What is expected
The listing below must be reproduced in full, exactly as written.
- - - - -
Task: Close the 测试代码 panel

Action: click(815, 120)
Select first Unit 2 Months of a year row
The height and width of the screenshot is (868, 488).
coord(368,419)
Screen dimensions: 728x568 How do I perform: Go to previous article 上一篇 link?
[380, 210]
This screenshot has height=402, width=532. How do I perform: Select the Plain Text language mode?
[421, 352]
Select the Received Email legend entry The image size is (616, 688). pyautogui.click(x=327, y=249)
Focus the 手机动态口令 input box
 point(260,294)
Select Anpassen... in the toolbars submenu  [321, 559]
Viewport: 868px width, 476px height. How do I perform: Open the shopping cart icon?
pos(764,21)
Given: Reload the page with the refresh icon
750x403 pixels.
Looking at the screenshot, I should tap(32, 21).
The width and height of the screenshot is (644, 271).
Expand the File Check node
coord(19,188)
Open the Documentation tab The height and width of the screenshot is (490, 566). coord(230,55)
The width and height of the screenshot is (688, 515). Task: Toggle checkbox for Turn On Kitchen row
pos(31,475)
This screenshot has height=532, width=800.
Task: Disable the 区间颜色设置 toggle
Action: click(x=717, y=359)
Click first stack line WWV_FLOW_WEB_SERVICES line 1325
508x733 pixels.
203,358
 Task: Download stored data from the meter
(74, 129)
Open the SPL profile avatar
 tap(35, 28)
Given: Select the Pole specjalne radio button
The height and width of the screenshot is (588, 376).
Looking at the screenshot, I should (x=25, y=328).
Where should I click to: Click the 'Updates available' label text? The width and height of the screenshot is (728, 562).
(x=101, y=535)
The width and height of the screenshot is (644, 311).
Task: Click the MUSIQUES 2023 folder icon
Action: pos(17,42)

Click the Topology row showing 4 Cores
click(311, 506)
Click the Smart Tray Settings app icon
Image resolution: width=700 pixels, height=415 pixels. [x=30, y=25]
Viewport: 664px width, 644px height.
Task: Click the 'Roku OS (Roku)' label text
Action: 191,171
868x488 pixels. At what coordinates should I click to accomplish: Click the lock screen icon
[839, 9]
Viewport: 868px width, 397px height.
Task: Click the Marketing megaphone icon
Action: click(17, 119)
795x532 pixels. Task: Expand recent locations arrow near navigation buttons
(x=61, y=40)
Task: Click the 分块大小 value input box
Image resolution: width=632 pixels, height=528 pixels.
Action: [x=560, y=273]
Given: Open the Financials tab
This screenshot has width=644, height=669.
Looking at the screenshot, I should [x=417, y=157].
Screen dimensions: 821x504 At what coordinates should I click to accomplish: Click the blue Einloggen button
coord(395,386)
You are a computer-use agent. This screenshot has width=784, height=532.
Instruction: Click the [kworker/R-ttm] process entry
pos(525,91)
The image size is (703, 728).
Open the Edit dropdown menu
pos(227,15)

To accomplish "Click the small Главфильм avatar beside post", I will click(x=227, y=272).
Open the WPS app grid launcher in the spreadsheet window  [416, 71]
- - - - -
Response to the task
Task: Close the 测试代码 panel

Action: click(815, 120)
Select first Unit 2 Months of a year row
The height and width of the screenshot is (868, 488).
coord(368,419)
Screen dimensions: 728x568 How do I perform: Go to previous article 上一篇 link?
[380, 210]
This screenshot has height=402, width=532. How do I perform: Select the Plain Text language mode?
[421, 352]
Select the Received Email legend entry The image size is (616, 688). pyautogui.click(x=327, y=249)
Focus the 手机动态口令 input box
 point(260,294)
Select Anpassen... in the toolbars submenu  [321, 559]
Viewport: 868px width, 476px height. How do I perform: Open the shopping cart icon?
pos(764,21)
Given: Reload the page with the refresh icon
750x403 pixels.
Looking at the screenshot, I should tap(32, 21).
The width and height of the screenshot is (644, 271).
Expand the File Check node
coord(19,188)
Open the Documentation tab The height and width of the screenshot is (490, 566). coord(230,55)
The width and height of the screenshot is (688, 515). Task: Toggle checkbox for Turn On Kitchen row
pos(31,475)
This screenshot has height=532, width=800.
Task: Disable the 区间颜色设置 toggle
Action: click(x=717, y=359)
Click first stack line WWV_FLOW_WEB_SERVICES line 1325
508x733 pixels.
203,358
 Task: Download stored data from the meter
(74, 129)
Open the SPL profile avatar
 tap(35, 28)
Given: Select the Pole specjalne radio button
The height and width of the screenshot is (588, 376).
Looking at the screenshot, I should (x=25, y=328).
Where should I click to: Click the 'Updates available' label text? The width and height of the screenshot is (728, 562).
(x=101, y=535)
The width and height of the screenshot is (644, 311).
Task: Click the MUSIQUES 2023 folder icon
Action: pos(17,42)

Click the Topology row showing 4 Cores
click(311, 506)
Click the Smart Tray Settings app icon
Image resolution: width=700 pixels, height=415 pixels. [x=30, y=25]
Viewport: 664px width, 644px height.
Task: Click the 'Roku OS (Roku)' label text
Action: 191,171
868x488 pixels. At what coordinates should I click to accomplish: Click the lock screen icon
[839, 9]
Viewport: 868px width, 397px height.
Task: Click the Marketing megaphone icon
Action: click(17, 119)
795x532 pixels. Task: Expand recent locations arrow near navigation buttons
(x=61, y=40)
Task: Click the 分块大小 value input box
Image resolution: width=632 pixels, height=528 pixels.
Action: [x=560, y=273]
Given: Open the Financials tab
This screenshot has width=644, height=669.
Looking at the screenshot, I should [x=417, y=157].
Screen dimensions: 821x504 At what coordinates should I click to accomplish: Click the blue Einloggen button
coord(395,386)
You are a computer-use agent. This screenshot has width=784, height=532.
Instruction: Click the [kworker/R-ttm] process entry
pos(525,91)
The image size is (703, 728).
Open the Edit dropdown menu
pos(227,15)

To accomplish "Click the small Главфильм avatar beside post", I will click(x=227, y=272).
Open the WPS app grid launcher in the spreadsheet window  [416, 71]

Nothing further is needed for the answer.